Text to read ->
* * *

As is true of works by his friend Samuel
Beckett, also poorly received at first, Pinter's plays are
marked by spare dialogue, silences, and a sense of menace lurking
just beyond. And like Beckett, Pinter refuses to discuss
the meaning of his plays. When John Wood was directing the
initial production of "The Birthday Party," Pinter did
explain how he began to write the play: He saw the image
of a kitchen and characters in it, he said. "They sounded
in my ears. . . My task was not to damage their consistency."
"Meaning begins in the words, the actions, and continues
in your head and ends nowhere. There is no end to meaning,."
he wrote Wood on 30 March 1958. "Meaning which is resolved,
parceled, labeled and ready for export is dead, impertinent and
meaningless," Pinter observed. Asked by Wood to give the
actor of Stanley (the lodger whose birthday is celebrated) an
indication of who he was, Pinter refused: "Stanley cannot
perceive what he is -- he knows only to attempt to justify himself
by dream, by pretense, and by bluff, through fright."

* * *

Task statement ->
Can you retype the passage above on Harold Pinter's plays in full, word for word?

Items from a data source
* * *

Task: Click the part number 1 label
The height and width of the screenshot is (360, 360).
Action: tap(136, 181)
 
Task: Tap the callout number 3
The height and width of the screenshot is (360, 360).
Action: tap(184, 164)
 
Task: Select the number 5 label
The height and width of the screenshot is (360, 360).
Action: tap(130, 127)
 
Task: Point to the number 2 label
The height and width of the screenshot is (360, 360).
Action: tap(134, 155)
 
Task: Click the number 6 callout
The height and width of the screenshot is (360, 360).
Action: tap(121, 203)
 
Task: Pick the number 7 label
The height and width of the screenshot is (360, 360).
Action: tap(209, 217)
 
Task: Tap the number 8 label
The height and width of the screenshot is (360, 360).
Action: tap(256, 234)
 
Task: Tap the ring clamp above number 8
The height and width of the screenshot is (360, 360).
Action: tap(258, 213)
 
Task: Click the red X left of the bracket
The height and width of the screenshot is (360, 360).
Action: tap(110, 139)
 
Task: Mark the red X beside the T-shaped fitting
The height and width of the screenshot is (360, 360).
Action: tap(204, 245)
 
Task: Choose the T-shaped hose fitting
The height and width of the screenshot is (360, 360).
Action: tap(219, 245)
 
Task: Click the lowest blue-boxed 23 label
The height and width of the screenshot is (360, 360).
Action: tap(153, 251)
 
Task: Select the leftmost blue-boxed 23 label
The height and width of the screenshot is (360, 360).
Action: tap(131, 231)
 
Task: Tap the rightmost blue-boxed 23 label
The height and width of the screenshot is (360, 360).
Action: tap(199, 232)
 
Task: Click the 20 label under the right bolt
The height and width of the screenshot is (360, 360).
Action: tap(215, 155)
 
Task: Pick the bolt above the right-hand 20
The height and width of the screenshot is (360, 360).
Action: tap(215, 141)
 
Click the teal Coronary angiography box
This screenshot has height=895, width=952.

* * *

Solution for this problem ->
As is true of works by his friend Samuel
Beckett, also poorly received at first, Pinter's plays are
marked by spare dialogue, silences, and a sense of menace lurking
just beyond. And like Beckett, Pinter refuses to discuss
the meaning of his plays. When John Wood was directing the
initial production of "The Birthday Party," Pinter did
explain how he began to write the play: He saw the image
of a kitchen and characters in it, he said. "They sounded
in my ears. . . My task was not to damage their consistency."
"Meaning begins in the words, the actions, and continues
in your head and ends nowhere. There is no end to meaning,."
he wrote Wood on 30 March 1958. "Meaning which is resolved,
parceled, labeled and ready for export is dead, impertinent and
meaningless," Pinter observed. Asked by Wood to give the
actor of Stanley (the lodger whose birthday is celebrated) an
indication of who he was, Pinter refused: "Stanley cannot
perceive what he is -- he knows only to attempt to justify himself
by dream, by pretense, and by bluff, through fright."